Даниил Безсонов: Журналист на фронте должен понимать — в окопах живые люди

На Донбассе четвертый год продолжается война, которая привлекает к себе внимание СМИ со всего мира. Работа журналиста на войне — это не только серьезный риск для него самого, но еще и большая ответственность перед теми людьми, о которых он пишет. Об особенностях работы журналистов на Донбассе корреспондент EADaily поговорил с руководителем пресс-службы Вооруженных сил ДНР Даниилом «Гудвином» Безсоновым. Пресс-служба, созданная не так давно, с самого начала активно заявила о себе — ее сотрудники оказываются в эпицентре событий, фиксируют обстрелы и разрушения, помогают журналистам в подготовке сюжетов, координируя их работу на Донбассе.

Когда появилась необходимость урегулировать работу СМИ на фронте и создать пресс-службу?

— Необходимость создания пресс-службы назрела с момента появления Вооруженных сил ДНР еще в 2014 года. Но на тот момент не было кадров для ее работы. В октябре 2016 года руководство Вооруженных сил ДНР предложило мне и нашим военкорам работу в пресс-службе. Мы согласились и начали свою деятельность с 1 декабря 2016 года.

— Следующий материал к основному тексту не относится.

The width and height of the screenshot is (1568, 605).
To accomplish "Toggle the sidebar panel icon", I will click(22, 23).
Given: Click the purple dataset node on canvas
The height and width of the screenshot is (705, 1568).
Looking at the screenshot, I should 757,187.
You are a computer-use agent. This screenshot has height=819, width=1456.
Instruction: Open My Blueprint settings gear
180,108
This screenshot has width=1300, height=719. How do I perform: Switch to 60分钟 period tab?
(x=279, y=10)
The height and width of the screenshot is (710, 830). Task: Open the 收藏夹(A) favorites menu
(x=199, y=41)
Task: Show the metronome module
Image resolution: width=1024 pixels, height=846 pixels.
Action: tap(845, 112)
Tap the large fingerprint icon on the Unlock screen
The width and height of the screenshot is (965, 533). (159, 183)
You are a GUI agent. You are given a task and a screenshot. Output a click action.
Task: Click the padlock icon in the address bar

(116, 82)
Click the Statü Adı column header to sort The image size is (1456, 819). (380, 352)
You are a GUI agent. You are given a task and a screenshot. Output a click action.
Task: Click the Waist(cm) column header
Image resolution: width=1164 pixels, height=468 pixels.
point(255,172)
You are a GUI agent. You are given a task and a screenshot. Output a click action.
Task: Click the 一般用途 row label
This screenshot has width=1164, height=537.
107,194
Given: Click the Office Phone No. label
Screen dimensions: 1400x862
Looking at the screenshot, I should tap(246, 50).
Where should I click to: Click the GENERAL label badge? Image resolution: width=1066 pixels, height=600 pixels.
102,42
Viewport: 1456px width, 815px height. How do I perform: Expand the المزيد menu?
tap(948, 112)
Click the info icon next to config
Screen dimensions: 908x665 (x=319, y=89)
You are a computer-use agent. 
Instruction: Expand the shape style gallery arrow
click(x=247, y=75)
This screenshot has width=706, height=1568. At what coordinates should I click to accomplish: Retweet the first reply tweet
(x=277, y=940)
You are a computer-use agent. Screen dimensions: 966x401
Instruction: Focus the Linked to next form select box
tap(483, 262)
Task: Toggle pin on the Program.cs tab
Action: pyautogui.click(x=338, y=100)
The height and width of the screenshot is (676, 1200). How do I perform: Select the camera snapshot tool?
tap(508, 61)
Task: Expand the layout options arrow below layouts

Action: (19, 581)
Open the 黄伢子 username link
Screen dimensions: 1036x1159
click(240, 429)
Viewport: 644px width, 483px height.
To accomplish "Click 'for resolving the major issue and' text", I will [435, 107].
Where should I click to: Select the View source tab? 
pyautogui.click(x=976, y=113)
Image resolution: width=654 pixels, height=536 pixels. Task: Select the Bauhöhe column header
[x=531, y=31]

Расскажите поподробнее о стоящих перед Вами задачах

— Главная задача — фиксация боевой обстановки, налаживание взаимодействия со СМИ, организация работы журналистов на линии разграничения и обеспечение их безопасности. Корреспонденты, которые выезжают на работу в опасные районы, сопровождаются нашими сотрудниками. То есть все то, что непосредственно связано с освещением войны на Донбассе, ложится на наши плечи. Во время обострений наши корреспонденты умудряются бывать в тех местах, куда журналистам ехать слишком опасно.

Каковы основные принципы работы военного корреспондента, на Ваш взгляд?

Нужно понимать, что работа в горячих точках имеет свои особенности. Во-первых, журналист, приезжающий сюда работать, должен отдавать себе отчет в том, что это за война. Есть конфликты, где используется стрелковое оружие, а есть конфликты, где применяется артиллерия всех типов и видов. Это очень опасно. Журналист, который приезжает на Донбасс, должен быть подготовлен. Он должен быть физически развит, потому что иногда приходится очень быстро бегать в тех местах, где происходят обстрелы и идут бои. Журналист должен понимать, что это война, и в любой момент он может погибнуть. Он должен быть подготовленным, внимательным и аккуратным.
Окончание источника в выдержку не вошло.